La route est si intriquée à l’ADN du groupe que Matte a initié l’écriture de Blue Ceiling sur la route. « Nous étions si pressés de sortir un deuxième album qui ressemblait à nos spectacles… Nous avions l’impression qu’il y avait une urgence. Je me suis alors mis à composer en tournée. Mais la réalité, c’est que nous avions le temps et que rien ne pressait. Il faut dire qu’il y a chez moi une forme de désespoir dans la création, une obsession, comme si je ne pouvais faire autrement. »

Entre les tournées, Franklin Electric entre en studio, chez Mixart, chez Pierre Marchand ou encore, au studio maison d’Indica, divers lieux d’enregistrement afin de saisir ces chansons composées en voyage. « Après un an d’enregistrement, je suis retourné seul en studio, en état d’urgence, alors que c’était terminé. Je me suis assis derrière les instruments, la batterie, la guitare, le piano, la basse, la trompette pour sortir ce qui m’habitait encore. Cinq nouvelles chansons ont été enregistrées. J’ai l’air d’un gars perfectionniste qui ne sait pas où s’arrêter, mais c’était plus fort que moi. » Le cours des choses semble avoir donné raison à Jon Matte. Ces cinq dernières pistes se trouvent aujourd’hui sur Blue Ceiling.

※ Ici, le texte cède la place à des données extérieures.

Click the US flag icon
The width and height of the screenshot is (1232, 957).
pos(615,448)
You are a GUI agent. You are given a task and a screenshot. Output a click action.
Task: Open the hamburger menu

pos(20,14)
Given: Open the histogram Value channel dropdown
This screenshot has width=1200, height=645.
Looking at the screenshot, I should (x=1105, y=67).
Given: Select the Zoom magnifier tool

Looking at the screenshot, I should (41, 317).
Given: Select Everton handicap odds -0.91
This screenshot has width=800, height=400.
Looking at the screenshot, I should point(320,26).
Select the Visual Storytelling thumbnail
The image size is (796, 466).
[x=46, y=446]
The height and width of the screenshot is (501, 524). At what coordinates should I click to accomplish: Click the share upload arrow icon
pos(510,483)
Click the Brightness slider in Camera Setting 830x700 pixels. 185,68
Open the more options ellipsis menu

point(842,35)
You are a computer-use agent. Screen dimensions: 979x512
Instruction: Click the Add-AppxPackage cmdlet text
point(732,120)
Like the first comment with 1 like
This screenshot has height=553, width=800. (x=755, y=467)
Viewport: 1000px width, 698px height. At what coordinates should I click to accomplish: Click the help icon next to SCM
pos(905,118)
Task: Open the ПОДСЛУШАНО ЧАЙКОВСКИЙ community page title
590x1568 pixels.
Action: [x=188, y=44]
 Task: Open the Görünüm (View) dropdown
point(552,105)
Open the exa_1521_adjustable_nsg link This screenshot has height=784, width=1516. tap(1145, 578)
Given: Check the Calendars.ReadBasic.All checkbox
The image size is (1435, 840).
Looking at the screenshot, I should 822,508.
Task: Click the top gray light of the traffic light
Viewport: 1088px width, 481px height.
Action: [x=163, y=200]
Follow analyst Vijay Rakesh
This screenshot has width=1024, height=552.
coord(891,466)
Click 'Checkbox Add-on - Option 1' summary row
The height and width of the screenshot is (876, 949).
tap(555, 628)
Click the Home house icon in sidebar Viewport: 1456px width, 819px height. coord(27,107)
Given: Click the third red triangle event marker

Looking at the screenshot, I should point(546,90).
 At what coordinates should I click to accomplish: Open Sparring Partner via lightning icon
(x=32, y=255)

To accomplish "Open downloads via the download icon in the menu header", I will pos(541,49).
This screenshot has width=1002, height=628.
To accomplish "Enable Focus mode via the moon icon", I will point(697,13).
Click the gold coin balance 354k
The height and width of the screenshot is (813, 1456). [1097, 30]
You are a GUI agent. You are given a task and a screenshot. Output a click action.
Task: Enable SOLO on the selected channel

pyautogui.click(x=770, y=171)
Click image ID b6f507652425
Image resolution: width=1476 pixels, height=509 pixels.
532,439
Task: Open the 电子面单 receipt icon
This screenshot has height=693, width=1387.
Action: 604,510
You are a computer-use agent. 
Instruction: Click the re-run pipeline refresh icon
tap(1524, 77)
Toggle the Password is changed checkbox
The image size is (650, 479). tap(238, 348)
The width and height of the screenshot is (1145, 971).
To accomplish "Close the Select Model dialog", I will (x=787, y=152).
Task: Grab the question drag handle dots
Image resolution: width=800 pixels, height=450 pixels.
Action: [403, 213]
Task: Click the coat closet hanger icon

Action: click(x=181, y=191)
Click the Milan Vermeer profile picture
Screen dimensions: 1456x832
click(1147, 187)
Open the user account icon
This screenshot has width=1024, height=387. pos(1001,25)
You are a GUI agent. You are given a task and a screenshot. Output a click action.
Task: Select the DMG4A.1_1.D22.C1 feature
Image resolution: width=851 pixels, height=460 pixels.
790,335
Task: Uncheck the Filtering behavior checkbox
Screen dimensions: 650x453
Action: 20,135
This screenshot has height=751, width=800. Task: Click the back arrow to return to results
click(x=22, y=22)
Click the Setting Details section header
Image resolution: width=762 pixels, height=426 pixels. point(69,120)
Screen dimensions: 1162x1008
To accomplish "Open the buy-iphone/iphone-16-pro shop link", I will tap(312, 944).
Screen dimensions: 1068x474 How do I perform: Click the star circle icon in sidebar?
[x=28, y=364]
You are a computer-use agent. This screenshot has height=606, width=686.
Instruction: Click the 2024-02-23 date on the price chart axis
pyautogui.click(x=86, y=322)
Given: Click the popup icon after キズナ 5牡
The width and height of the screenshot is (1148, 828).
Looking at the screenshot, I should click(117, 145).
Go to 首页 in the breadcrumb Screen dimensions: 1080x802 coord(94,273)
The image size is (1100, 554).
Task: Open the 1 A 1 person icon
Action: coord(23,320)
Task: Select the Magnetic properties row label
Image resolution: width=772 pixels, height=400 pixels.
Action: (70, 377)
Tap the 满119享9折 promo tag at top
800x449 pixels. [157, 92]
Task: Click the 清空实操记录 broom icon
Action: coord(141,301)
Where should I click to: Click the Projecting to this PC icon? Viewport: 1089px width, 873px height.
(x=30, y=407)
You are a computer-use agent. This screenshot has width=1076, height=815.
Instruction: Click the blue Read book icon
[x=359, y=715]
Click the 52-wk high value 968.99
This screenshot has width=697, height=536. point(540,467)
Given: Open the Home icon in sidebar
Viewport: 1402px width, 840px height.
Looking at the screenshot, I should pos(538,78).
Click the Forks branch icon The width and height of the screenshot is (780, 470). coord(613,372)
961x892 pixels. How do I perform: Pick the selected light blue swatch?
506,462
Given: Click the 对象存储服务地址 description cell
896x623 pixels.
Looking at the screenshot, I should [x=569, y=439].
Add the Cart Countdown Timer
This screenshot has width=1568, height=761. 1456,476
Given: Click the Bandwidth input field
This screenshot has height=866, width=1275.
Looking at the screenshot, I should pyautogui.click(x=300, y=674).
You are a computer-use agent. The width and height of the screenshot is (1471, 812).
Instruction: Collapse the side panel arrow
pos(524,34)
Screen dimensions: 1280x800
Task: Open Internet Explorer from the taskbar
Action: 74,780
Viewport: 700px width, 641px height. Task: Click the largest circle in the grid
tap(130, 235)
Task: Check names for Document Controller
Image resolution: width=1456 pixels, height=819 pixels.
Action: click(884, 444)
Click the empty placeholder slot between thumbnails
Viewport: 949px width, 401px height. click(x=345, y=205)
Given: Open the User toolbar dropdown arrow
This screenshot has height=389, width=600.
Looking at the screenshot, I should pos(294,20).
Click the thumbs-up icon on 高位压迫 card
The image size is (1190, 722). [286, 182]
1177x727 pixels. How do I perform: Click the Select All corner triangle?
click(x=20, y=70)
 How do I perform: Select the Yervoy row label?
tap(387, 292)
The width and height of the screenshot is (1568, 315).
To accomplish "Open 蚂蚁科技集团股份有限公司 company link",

Il y a quelque chose proche de la transe qui habite le multiinstrumentiste originaire de Hudson lors du processus créatif. Pour stimuler cette forme d’improvisation, Matte réalise un exercice qui consiste à nommer tout ce qui l’entoure afin d’arriver à l’essentiel, à ce qui l’habite en lui. « J’aimerais être habité par des chansons d’amour, mais là, il s’agit plus de chansons de transformations, d’enlever ces couches qui nous séparent de nous-mêmes. Je ne commande pas ces thèmes. Ils s’imposent à moi. Souvent, je sens la musique et je marmonne les mots. J’étais inquiet face à ce processus de création pas très contrôlé. Et en tombant sur une maquette de « Beat It », j’ai constaté que cela arrive aussi à des créateurs comme Michael Jackson. J’aimerais te dire que je suis organisé, que je m’assois tous les jours pour écrire, mais ce n’est pas ce qui se passe… Tout sort un peu tout croche. Mon processus est très instinctif. »

Si les musiques et les paroles de Blue Ceiling sont entièrement signées par Jon Matte, il est facile de se questionner sur la nécessité de regrouper ces créations sous l’identité d’un groupe. Voilà une situation inusitée dans un monde musical qui valorise souvent les personnalités fortes et flamboyantes. « Je ne peux pas concevoir ce projet musical sans une famille. Je suis comme ça. Vois-tu, le travail de mon batteur Kevin Warren est essentiel et c’est pour reconnaître le travail des gens qui m’entourent que je préfère cette identité collective. Et puis, être tout seul, sur une scène, ça ne m’a jamais intéressé. Pas hier ni demain. »

The Franklin Electric existe avant tout dans cette envie de partager, d’échanger d’être humain à être humain.